A leitura de "Os Sertões", de Euclides da Cunha, provoca hoje certa estranheza. É uma obra histórica, que oscila entre o tratamento científico e o enfoque literário. O excesso de termos técnicos e o estilo exuberante, com uma profusão de imagens, provocam fascínio e trazem, ao mesmo tempo, obstáculos ao leitor.
Euclides escreveu "Os Sertões" depois de cobrir, em 1897, a guerra de Canudos como repórter no interior da Bahia. Publicou o livro cinco anos após o término da guerra, para denunciar a chacina dos seguidores de Antônio Conselheiro, sobre a qual silenciara nas reportagens. Mas foi além da narração dos fatos presenciados, ao construir uma teoria do Brasil, cuja história seria movida pelo choque entre raças e culturas.
O leitor de hoje também se surpreende com a divisão da obra em três partes. O relato da guerra, com as quatro expedições militares enviadas contra Canudos até o seu total extermínio, só aparece na terceira e última parte: "A Luta". As duas partes iniciais, "A Terra"e "O Homem", tratam da natureza do sertão e dos seus habitantes e contêm minuciosas análises da geologia e do clima semi-árido, além da discussão das origens do homem americano e da formação do sertanejo e do brasileiro.
Esta divisão em partes se liga às concepções científicas e literárias de Euclides. Baseou-se no naturalista francês Hyppolite Taine (1828-1893), que considerava a história determinada por fatores naturais, étnicos e históricos, para abordar o conflito armado como resultado destas três forças.
Euclides superou, porém, o determinismo geográfico, ao transformar a natureza em personagem dramático, que projeta imagens e sombras sobre a narrativa. A vegetação, com galhos retorcidos, cria formas que lembram coroas de espinhos e cabeças degoladas e permitem antever o martírio dos sertanejos. Descreveu a caatinga com um ritmo binário, que alterna partes rápidas e lentas, para recriar as oscilações do clima, entre a seca e a chuva, e do homem do sertão, cujos surtos de apatia são seguidos de irrupções de energia.

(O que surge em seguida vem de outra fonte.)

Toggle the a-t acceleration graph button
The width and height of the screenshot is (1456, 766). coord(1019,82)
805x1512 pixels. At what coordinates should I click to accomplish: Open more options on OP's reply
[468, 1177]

Adotou um modo historiográfico ousado, ao dar um arranjo poético-científico aos fatos selecionados. Sua narrativa oscila entre a perspectiva científica, do determinismo do meio e da raça, e a construção literária marcada pelo fatalismo trágico, que vê inscrito na própria natureza. Recorreu a formas de ficção, como a tragédia e a epopéia, para compreender o horror da guerra e inserir os fatos em um enredo capaz de ultrapassar a sua significação particular. A epopéia gloriosa da República brasileira, pela qual combatera na juventude, adquiriu caráter de tragédia na violenta intervenção militar que testemunhou em Canudos.

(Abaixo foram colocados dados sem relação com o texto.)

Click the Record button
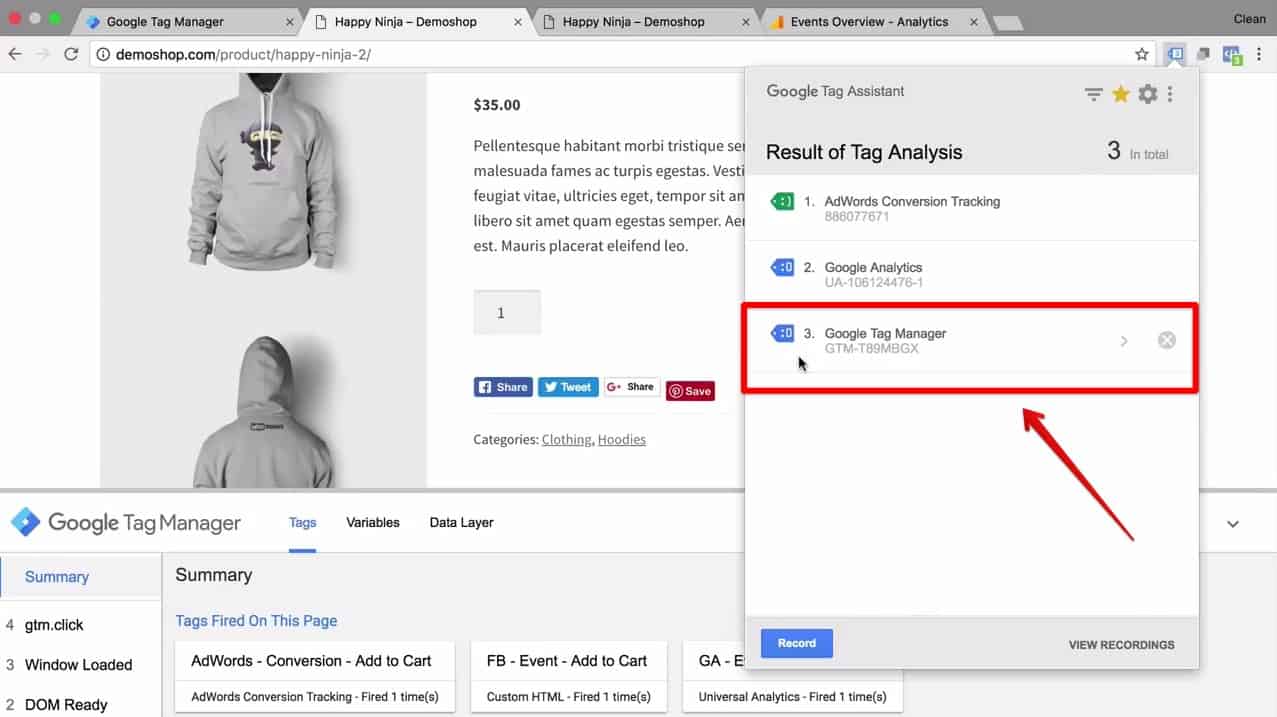The height and width of the screenshot is (717, 1277). coord(796,643)
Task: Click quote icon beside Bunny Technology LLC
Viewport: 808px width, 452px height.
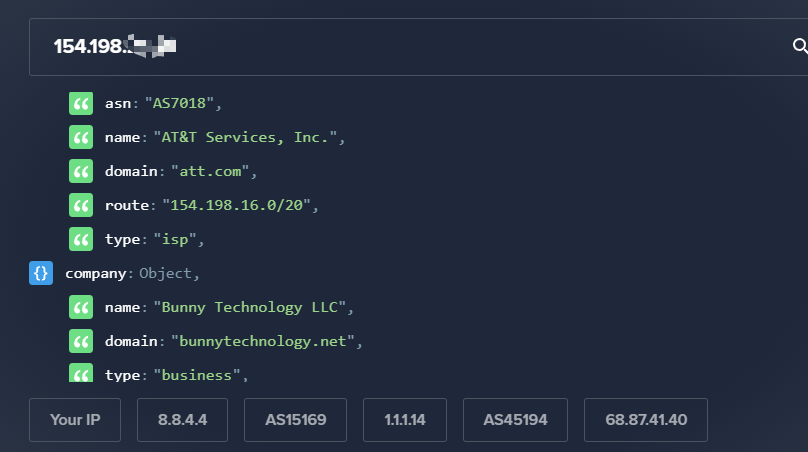Action: (x=81, y=307)
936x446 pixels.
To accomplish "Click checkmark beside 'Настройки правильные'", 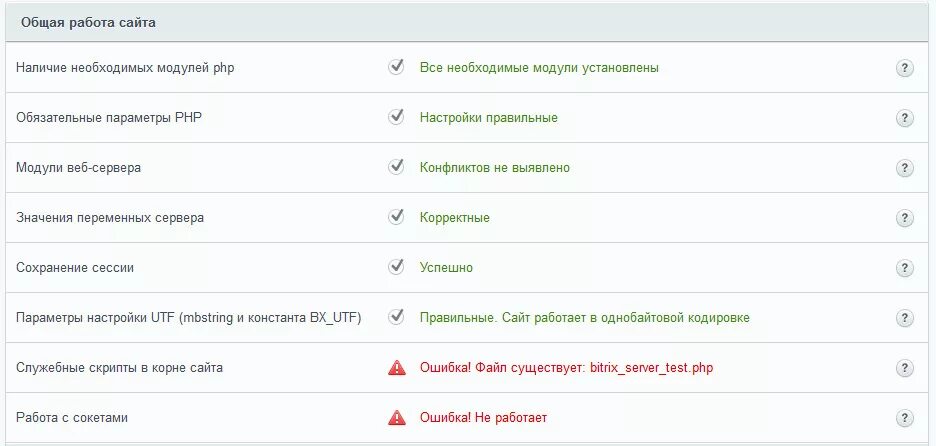I will (x=396, y=116).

O crítico Roberto Akira Goto discutiu, em "A Letra ou a Vida" (Unicamp), a concepção trágica e fatalista da história do autor de "Os Sertões". Euclides pensou a história a partir de fatores naturais, estudados pela ciência, e de forças obscuras e ancestrais, assunto da poesia e do mito. Construiu Antônio Conselheiro como personagem trágico, guiado por maldições hereditárias e crenças messiânicas, que o levaram à loucura, à liderança de Canudos e à queda na desgraça. Observou, com sarcasmo, que Conselheiro entrou "para a história como poderia ter ido para o hospício".
Euclides tinha predileção por modelos gregos e franceses que aplicava à sua obra e vida. Em carta ao poeta Vicente de Carvalho, de fevereiro de 1909, referiu-se à fatalidade como "maldade obscura e inconsciente das coisas", que inspirou a concepção trágica dos gregos. Dizia ser ele próprio um "misto de celta, de tapuia e grego", para falar do encontro entre sua educação brasileira e a cultura greco-francesa, que o levara à retórica clássica e à ciência naturalista. Adotou, na juventude, o ideário da Revolução Francesa, que divulgou em artigos de jornal de propaganda da República.

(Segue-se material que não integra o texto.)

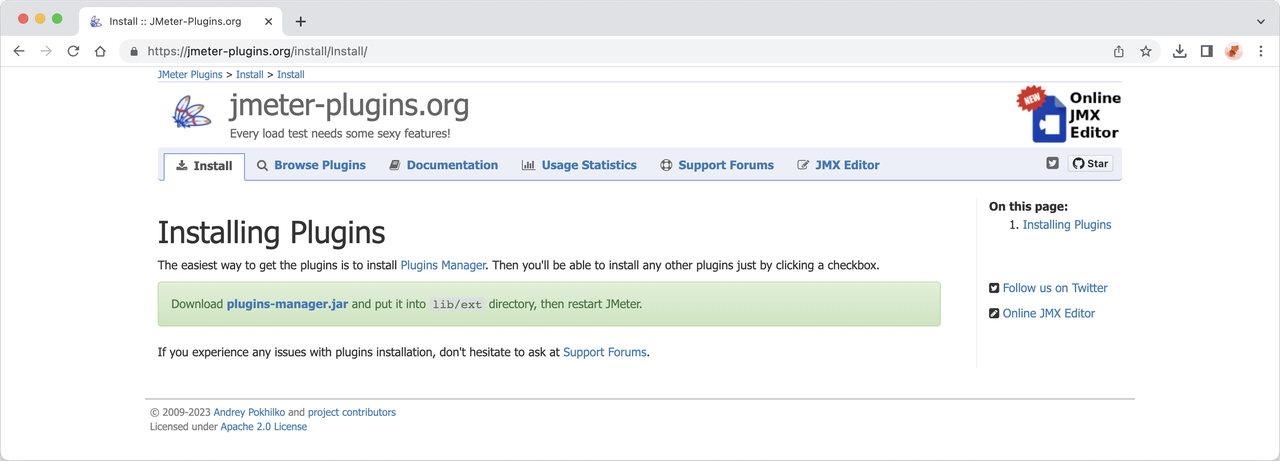Open the Support Forums link in the paragraph

pyautogui.click(x=605, y=352)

"Os Sertões" é uma obra híbrida, que transita entre a narrativa e o ensaio, entre a literatura e a história. Com sua mescla de gêneros e linguagens, provoca estranheza no leitor de hoje. Mas mantém interesse pela escrita literária e pela interpretação do Brasil como país trágico, dividido entre as grandes cidades e um interior desconhecido e ameaçador. A guerra mostrou para Euclides que não existe unidade nacional, nem tampouco vencidos e vencedores: a barbárie está por toda parte.